When legislators questioned whether Moser was biased in favor of Black Hills and other regulated companies, she answered, "There is no pending matter before the PUC that I have been involved with that is tied to any of my former employment." She said she had divested herself of all equity compensation from former employers.
Asked how he would address the perception among their constituents that the PUC is out of touch or is a rubber stamp for utilities' interests, Ackermann acknowledged the problem. "Very legitimately, parts of the state for different reasons feel left out of the conversation," he said.
Koncilja, who grew up and attended college in Pueblo, is the first commissioner from southern Colorado in decades. She is known as a firebrand litigator sympathetic toward the interests of low-income rural residents whom she sees as disenfranchised. At a Feb. 1 meeting, she mocked Moser for expressing concern about Black Hills ratepayers, saying that was not the case when Moser was vice president of regulatory services and resource planning at Black Hills Corp.
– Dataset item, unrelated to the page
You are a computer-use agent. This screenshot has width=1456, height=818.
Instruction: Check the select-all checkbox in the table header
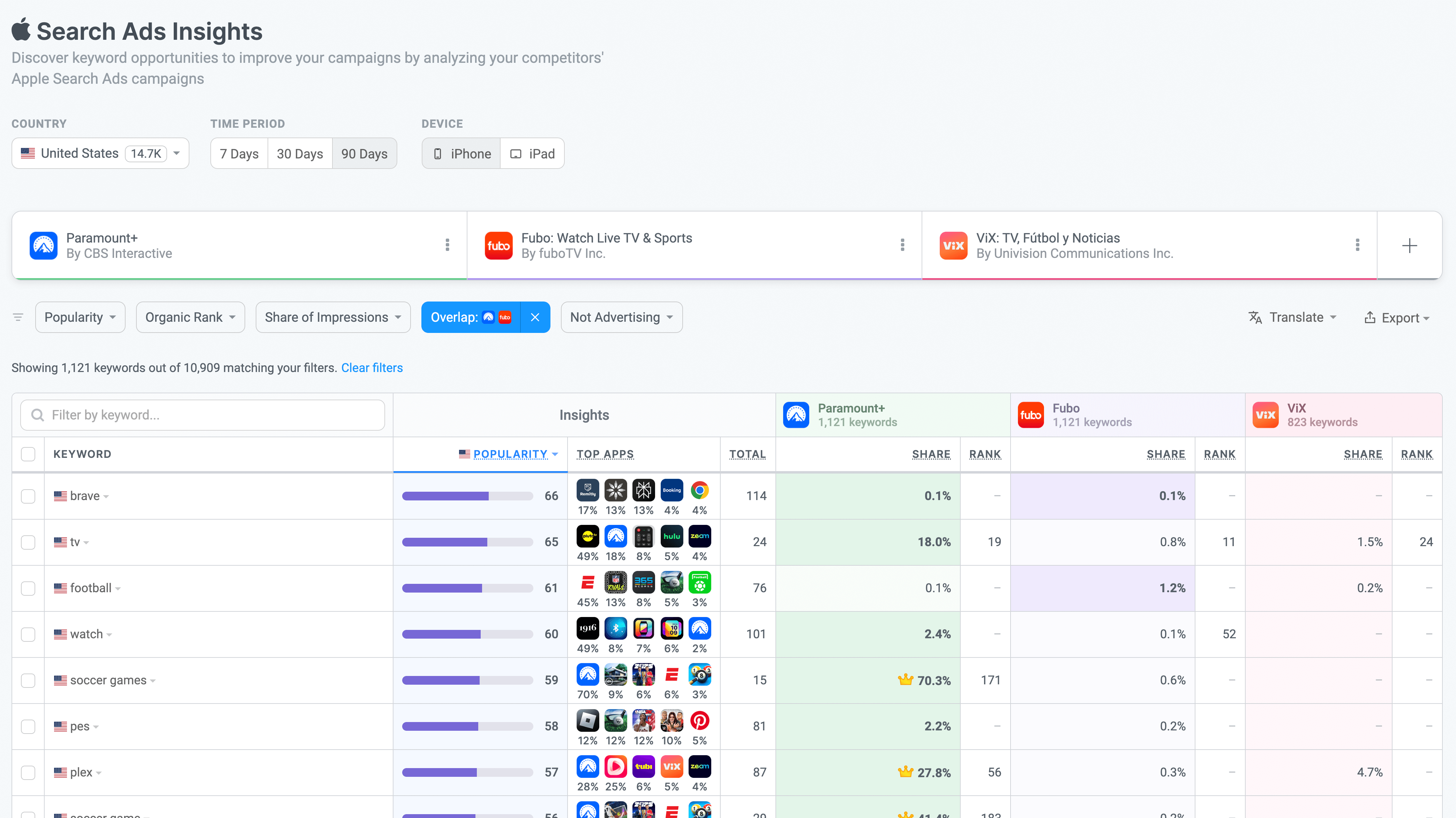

A Jan. 11 editorial in the Pueblo Chieftain juxtaposed the backgrounds of the three commissioners by saying, "This part of the state fully supports Koncilja's efforts on behalf of economically strapped consumers ever since she was appointed to the PUC a year ago. Now she's faced with two more potential adversaries--newly appointed Jeff Ackermann from the governor's own Colorado Energy Office and Wendy Moser, a former attorney and vice president of Black Hills, no less."
Koncilja has publicly remarked that Black Hills has spent money "like a drunken sailor," and called it "the most despised company down in the southern part of the state." Responding to Koncilja's charges, Black Hills filed a motion on Jan. 9 seeking to disqualify her from further participation in its rate case. She declined to disqualify herself during the PUC's Jan. 25 meeting, but the company is now seeking a full commission review that would put Ackermann and Moser in the position of deciding whether to oust her from the case.
Black Hills Energy is the name the company uses to conduct the business of Black Hills Utility Holdings Inc, a wholly owned subsidiary of Black Hills Corp.